BASH scripting: problem with file formatting.

suse_nerd · 12-03-2009, 04:28 AM

I am trying to do a script which depends on

Code:

cat file | while read i;
do
....
.... 
done

I do some scripting on the html output. An example source file can be found here (which would be $s in the line of code below)
http://www.dodgybloke.co.uk/11191S2E

Code:

cat $s | egrep 'RB|RT' |  sed '1,2d' |  sed -e :a -e 's/<[^>]*>//g;/</N;//ba' |  sed 's/^[ \t]*//' |  tr ',' '\n' >> $s.trackingfound

The file produced looks like this (when a simple command such as

Code:

 cat *.trackingfound >> broken

is performed to get all the data into one file

Code:

george@linux-z40o:~> cat broken

RB116413492HK

RB116413492HK
RT040029841HK
RT040029461HK
RT040029841HK
RT040029461HK

However closer examination reveals this is how read is seeing it.

Code:

george@linux-z40o:~/> cat broken | while read i; do  echo "*S*" $i "*E*"; done
 *E*
 *E*RB116413492HK
 *E*
 *E*RB116413492HK
*S* RT040029841HK *E*
 *E*RT040029461HK
*S* RT040029841HK *E*
 *E*RT040029461HK

You can see the file is, as the name suggests, completely broken and only the last and third from last line is read in correctly into my script. I would like to know how to fix it or get each "word" into a variable using another method.

SED and awk commands to remove blank lines have been fruitless.
Perhaps I need to put everything back onto a single line, then re-separate at the point of RB or RT or after every 13th character. In which case, some of the commands describe above can probably be changed.

Data excerpt:
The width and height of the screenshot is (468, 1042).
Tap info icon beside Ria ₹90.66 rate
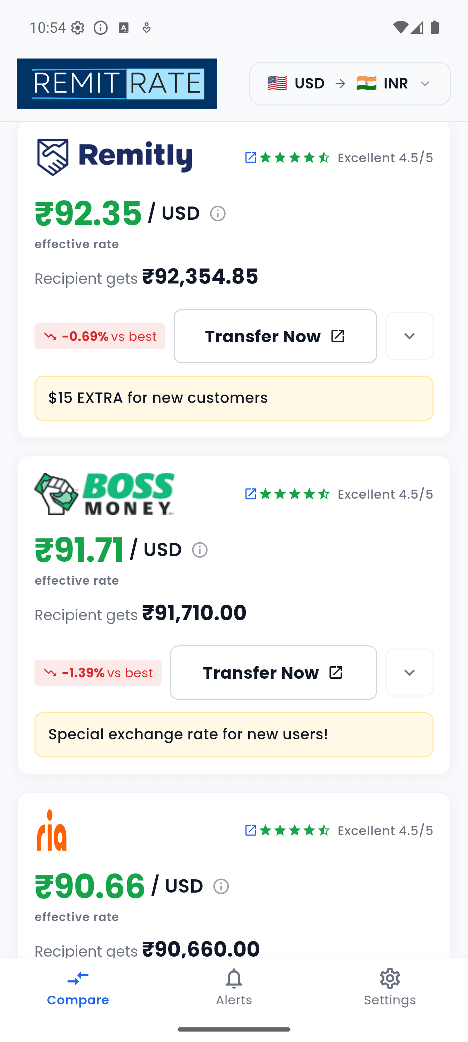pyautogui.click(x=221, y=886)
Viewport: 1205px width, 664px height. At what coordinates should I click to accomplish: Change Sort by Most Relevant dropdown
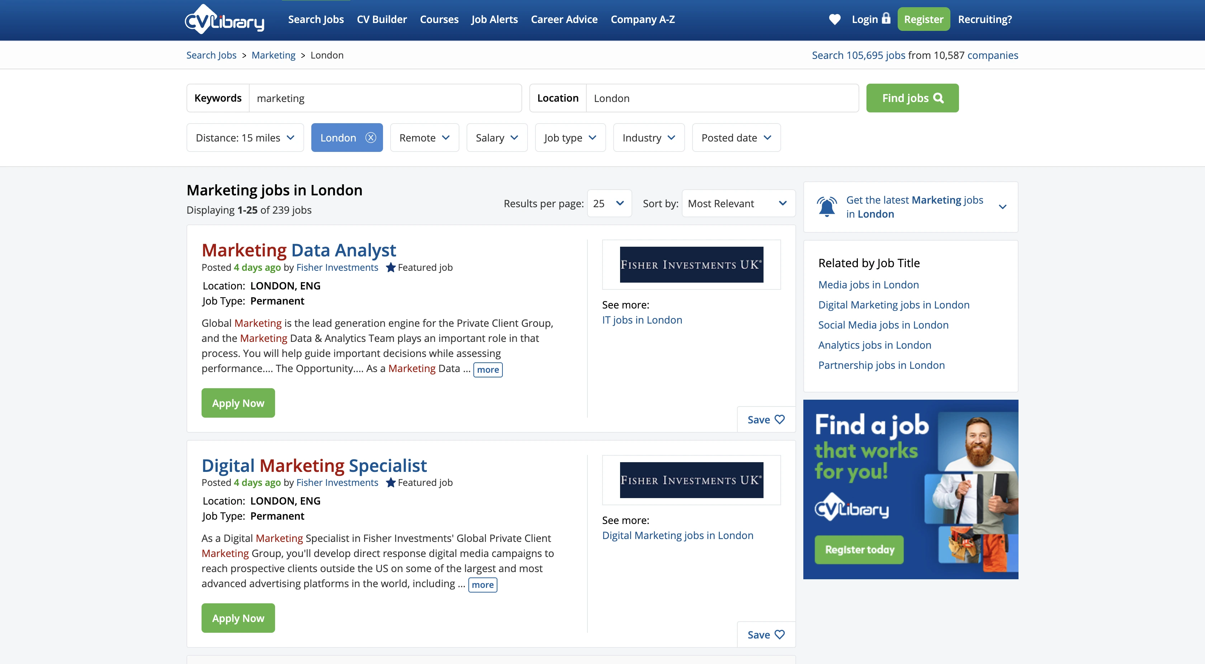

To-do list:
a: In the bash scripting thread, which lines does the poster say are read correctly into the script?
b: In the bash scripting thread, rewrite the passage starting at "You can see" and ending at "using another method.", changing "variable" to "array".
c: Extend the bash scripting thread from the point where it stops.
The data is separate from the bash scripting thread.

Results for the exercise:
a: Only the last line and the third from last line.

b:
You can see the file is, as the name suggests, completely broken and only the last and third from last line is read in correctly into my script. I would like to know how to fix it or get each "word" into a array using another method.

c:
As you can see, I am trying to parse the "tracking numbers" from the html.

David the H. · 12-03-2009, 07:11 AM

Let me see if I understand correctly. You want to extract only the tracking numbers from the source code of the html documents like the example page you gave, right? And the numbers you want always start with RB or RT?

I tried the extraction string you posted on the page you gave, and it gave me the following output:

Code:

testpage=$(wget -O- http://www.dodgybloke.co.uk/11191S2E)

echo "$testpage" | egrep 'RB|RT' |  sed '1,2d' |  sed -e :a -e 's/<[^>]*>//g;/</N;//ba' |  sed 's/^[ \t]*//' |  tr ',' '\n'

size="2">RB116413492HK
href="http://app3.hongkongpost.com/CGI/mt/genresult.jsp?tracknbr=RB116413492HK" target=_blank>
RB116413492HK

Something tells me you don't want all that extra garbage. Besides, I think you're making it much more complicated than it needs to be. I can get the tracking number with just the following command:

Code:

$$ sed -rn '0,/tracknbr/ s/^.*=((RB|RT)[^"]+).*/\1/p' <<<$testpage

RB116413492HK

"0,/tracknbr/" says to only search the file up to the first line that has "tracknbr" in it, then it uses the s/// expression to extract the actual number. You may have to modify it a little if the input can vary significantly.

Finally, it's better to avoid using pipes and external commands like cat whenever possible for efficiency purposes. Pipes also run subsequent commands in subshells that can cause confusing behavior with variables. So your while loop can be written better this way:

Code:

while read i;
do
....
.... 
done <file

suse_nerd · 12-07-2009, 06:32 AM

Many thanks for the reply. It has fixed it. I thought I would upload my entire script, it all works fine, but I expect there are better ways of doing it. I tried changing the commands to what you suggested, that didnt work though, but could have been because of other problems.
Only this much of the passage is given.